The National League West is previewed by Jay Jaffe and Geoff Young for Baseball Prospectus. It’s not exceedingly pretty.
Fangraphs ranks the 2012 Dodger catching the worst in the majors. I still find it hard to believe this possible when your starting catcher has a career .360 on-base percentage in the majors and .406 in the minors.
In his spring debut, Arizona pitcher Trevor Bauer exceedingly impressed Keith Law of ESPN.com. More signs that Bauer could have a Kershaw-like effect on the Diamondbacks.
Who is the greatest character on The Wire? Alex Pappademas of Grantland sets up a 32-player bracket. The seedings are highly questionable, however.
My summary of The Lorax: Good for kids, but disappointing for this here grown-up.

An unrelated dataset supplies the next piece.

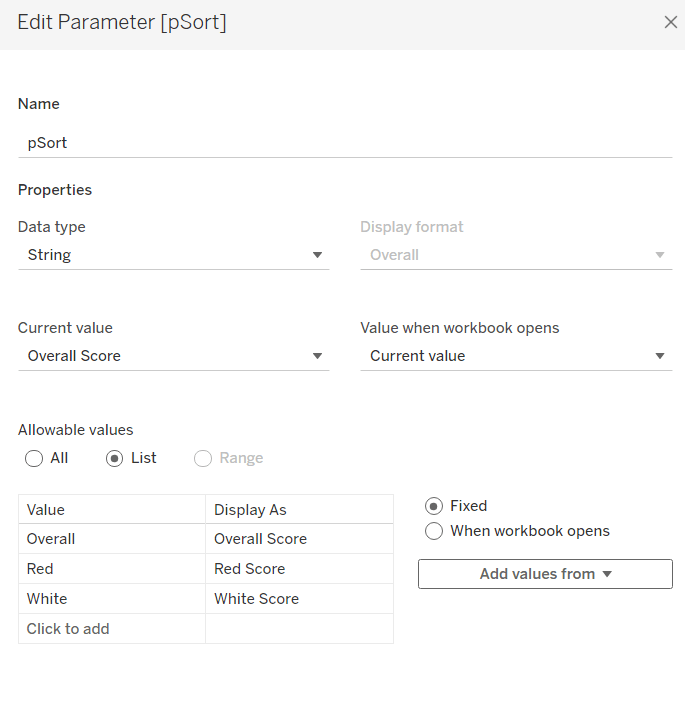The width and height of the screenshot is (685, 702).
Task: Choose the Fixed radio option
Action: coord(434,506)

No matter where you stand on the Seuss or environmental spectrum, the premise seems stretched beyond what it was meant for. For a new movie that’s truly for all ages, try The Secret World of Arriety.
Neil Lanctot’s biography of Hall of Fame catcher Roy Campanella—filled with surprises—is the first life of the Dodger great in decades and the most authoritative ever published.
Born to a father of Italian descent and an African- American mother, Campanella wanted to be a ballplayer from childhood but was barred by color from the major leagues. He dropped out of school to play professional ball with the Negro Leagues’ Washington (later Baltimore) Elite Giants, where he honed his skills under Hall of Fame catcher Biz Mackey. Campy played eight years in the Negro Leagues until the major leagues integrated. Ironically, he and not Jackie Robinson might have been the player to integrate baseball, as Lanctot reveals. An early recruit to Branch Rickey’s “Great Experiment” with the Brooklyn Dodgers, Campy became the first African-American catcher in the twentieth century in the major leagues. As Lanctot discloses, Campanella and Robinson, pioneers of integration, had a contentious relationship, largely as a result of a dispute over postseason barnstorming.
Campanella was a mainstay of the great Dodger teams that consistently contended for pennants in the late 1940s and 1950s. He was a three-time MVP, an outstanding defensive catcher, and a powerful offensive threat. But on a rainy January night in 1958, all that changed. On his way home from his liquor store in Harlem, Campy lost control of his car, hit a utility pole, and was paralyzed below the neck. Lanctot reveals how Campanella’s complicated personal life (he would marry three times) played a role in the accident. Campanella would now become another sort of pioneer, learning new techniques of physical therapy under the celebrated Dr. Howard Rusk at his Institute of Physical Medicine and Rehabilitation. As he gradually recovered some limited motion, Campanella inspired other athletes and physically handicapped people everywhere.
Based on interviews with dozens of people who knew Roy Campanella and diligent research into contemporary sources, Campy offers a three-dimensional portrait of this gifted athlete and remarkable man whose second life after baseball would prove as illustrious and courageous as his first.